What is the motivation?
Chemical knowledge is frequently locked in static images within scientific publications. Extracting this structure into machine-readable formats (graphs, SMILES) is essential for drug discovery and database querying. Existing tools, such as OSRA, rely on optical character recognition (OCR) and expert systems/hand-coded rules. These tools struggle with “bond multiplicity and stereochemical information,” often missing atoms or misinterpreting 3D cues (wedges/dashes).
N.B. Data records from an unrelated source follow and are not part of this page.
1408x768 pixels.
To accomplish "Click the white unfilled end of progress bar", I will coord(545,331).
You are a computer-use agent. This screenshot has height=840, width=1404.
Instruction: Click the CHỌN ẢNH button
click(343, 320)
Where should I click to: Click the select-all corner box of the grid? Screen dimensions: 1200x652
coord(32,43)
A machine learning approach allows for improvement via data scaling rather than complex code maintenance.
What is the novelty here?
The core novelty is the segmentation-classification pipeline which decouples object detection from type assignment:
- Semantic Segmentation: Instead of bounding boxes, the model first predicts pixel-wise maps for atoms, bonds, and charges using a modified U-Net/dilated convolution architecture.
- Graph Building Algorithm: A specific algorithm iterates over the segmentation maps to generate “candidate” locations for atoms and bonds.
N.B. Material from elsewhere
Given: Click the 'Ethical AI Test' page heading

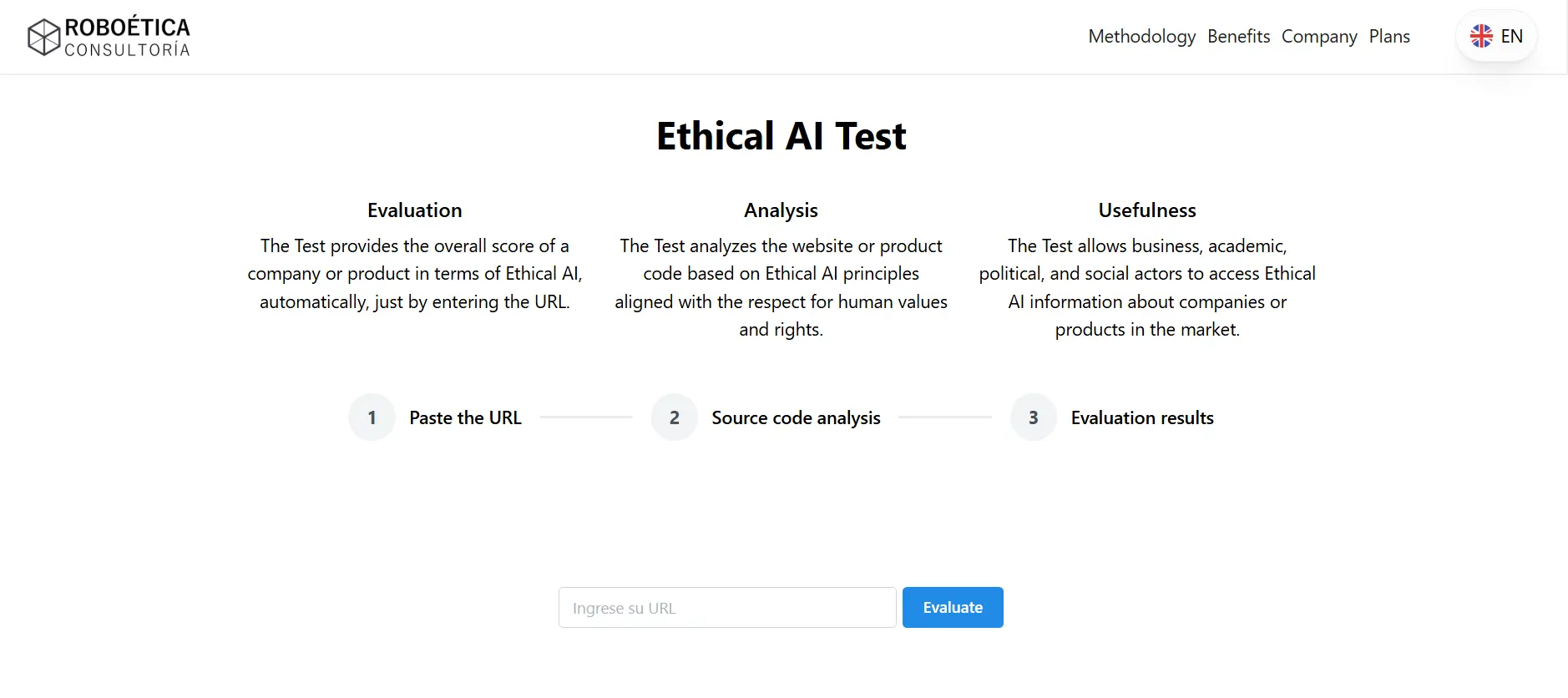Looking at the screenshot, I should click(x=781, y=136).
- Refinement via Classification: Dedicated classification networks take “cutouts” of the original image + the segmentation mask to verify and classify each candidate (e.g., distinguishing a single bond from a double bond, or a wedge from a dash).
Additionally, the authors developed a novel method for synthetic data generation by modifying the source code of RDKit to output pixel-wise labels during the image drawing process, solving the lack of labeled training data.
What experiments were performed?
- Synthetic Benchmarking: The authors generated test sets in 3 different stylistic variations. For each style, they tested on both “stereo” (complex 3D information) and “non-stereo” compounds.
- Baseline Comparison: They compared the error rates of ChemGrapher against OSRA (Optical Structure Recognition Application).
- Ablation Study: They analyzed the F1 scores of the segmentation networks vs. the classification networks independently to understand where errors propagated.
- Real-world Case Study: They manually curated 61 images cut from journal articles to test performance on real, non-synthetic data.
What were the outcomes and conclusions?
- Superior Accuracy: ChemGrapher consistently achieved lower error rates than OSRA across all synthetic styles, particularly for stereochemical information (wedge/dash bonds).
- Component Performance: The classification networks showed significantly higher F1 scores than the segmentation networks, suggesting the two-stage approach allows the classifier to correct segmentation noise.
- Real-world Viability: In the manual case study, ChemGrapher correctly predicted 46/61 images, compared to 42/61 for OSRA.
- Limitations: The model struggles with thick bond lines and non-carbon atom labels in real-world images due to the bias in the synthetic training data.
Reproducibility Details
Data
The authors created a custom synthetic dataset using ChEMBL and RDKit, as no pixel-wise labeled dataset existed.
| Purpose | Dataset | Size | Notes |
|---|---|---|---|
| Source | ChEMBL | 1.9M | Split into training pool (1.5M), val/train pool (300K), and test pools (35K each). |
| Segmentation Train | Synthetic | ~114K | Sampled from ChEMBL pool such that every atom type appears in >1000 compounds. |
| Labels | Pixel-wise | N/A | Generated by modifying RDKit source code to output label masks (atom type, bond type, charge) during drawing. |
| Candidates | Cutouts | ~27K (Atom) ~55K (Bond) | Generated from the validation pool for training the classification networks. |
Algorithms
Algorithm 1: Graph Building
- Segment: Apply segmentation network $s(x)$ to get maps $S^a$ (atoms), $S^b$ (bonds), $S^c$ (charges).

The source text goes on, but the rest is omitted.